Doesn’t something better exist?

Yes and No. (obviously :P) As I mentioned before, CloudFormation (CFN) is ONE of AWS’s IaC services. There is also, Cloud Development Kit (CDK). YAMLs can get pretty verbose and hard to read and manage. And if you’re not familiar with reading and writing yaml files, starting off with CFN can be difficult. CDK provides an abstracted layer over CFN and its yaml files. It allows you to define resources in programming languages that you are familiar with (Python, Java, C#, Go, TS, JS), thus also enabling you to leverage IDE tools for debugging and code completion. It also provides Constructs as abstractions over cloud resources. Constructs can be individual resources (low-level constructs), and also groups of common resource patterns, for e.g. a Fargate Service with a load-balancer (high-level constructs). You can also create your own constructs, thus enabling you to create modules specific to your workflow, and allowing for code reusability. Using a programming language also enables you to use loops, which can’t be done in CFN, and also makes conditionals more intuitive.
Now, technically you can implement loops in CFN with the help of macros, which I talk about later in this blog, but CFN does not allow you to do that out of the box.
All that being said, CDK is an ABSTRACTION over CFN, and definitionally, abstracts out details and fine grained control. And at the end of the day, CDK also generates CFN templates, and you need to be able to understand CFN if you ever need to debug something. However, the primary reason we chose CFN over CDK, was that CFN enabled us to import our cloud resources and map them to the resources defined in our YAML files. CDK did not allow that. We would have had to create new resources and delete the older ones to switch to CDK, which we did not want to do.
There is an import function in CDK, but that only enables you to refer to existing resources while creating new ones, not map them to a resource you define in your code.
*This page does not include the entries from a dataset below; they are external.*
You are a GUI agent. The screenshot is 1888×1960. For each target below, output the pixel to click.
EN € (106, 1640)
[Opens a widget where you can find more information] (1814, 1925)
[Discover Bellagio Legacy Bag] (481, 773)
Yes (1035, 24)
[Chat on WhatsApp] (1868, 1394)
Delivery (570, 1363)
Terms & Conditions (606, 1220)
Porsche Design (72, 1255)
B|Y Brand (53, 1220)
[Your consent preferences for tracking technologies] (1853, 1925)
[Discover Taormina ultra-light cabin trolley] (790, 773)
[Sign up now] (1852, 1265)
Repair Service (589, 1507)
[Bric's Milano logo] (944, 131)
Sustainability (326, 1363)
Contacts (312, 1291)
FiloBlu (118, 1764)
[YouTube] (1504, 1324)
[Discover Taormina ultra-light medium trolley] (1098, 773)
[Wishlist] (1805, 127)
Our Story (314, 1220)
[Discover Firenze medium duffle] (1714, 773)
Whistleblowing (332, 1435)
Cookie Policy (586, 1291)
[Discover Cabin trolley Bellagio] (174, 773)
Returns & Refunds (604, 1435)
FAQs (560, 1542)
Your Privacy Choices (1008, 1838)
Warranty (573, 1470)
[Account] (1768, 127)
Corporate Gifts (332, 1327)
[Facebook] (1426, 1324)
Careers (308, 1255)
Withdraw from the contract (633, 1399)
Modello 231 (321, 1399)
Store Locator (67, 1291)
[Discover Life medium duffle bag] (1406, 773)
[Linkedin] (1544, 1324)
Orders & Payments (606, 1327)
The generated CFN templates(yaml) do not have a resource definition for the cloud resource you “imported” in your code.
It may still make sense for you to use CDK. We had a strict requirement to migrate all our resources to an IaC service in one go and the way our other systems were created did not allow for replacing the resources with newer ones and then deleting the older resources. If that does not hold true for you or if you can slowly migrate to IaC, or maybe handle some downtime, it may be well worth it to use CDK. I have also not worked much with CDK, so this is the extent till which I know about it and you should definitely try out both services before you decide what to use. If you decide to use CFN, welcome to the club! If you chose CDK, I would still recommend understanding the basics of CFN because, like I said, under CDK’s hood, it’s all still CFN.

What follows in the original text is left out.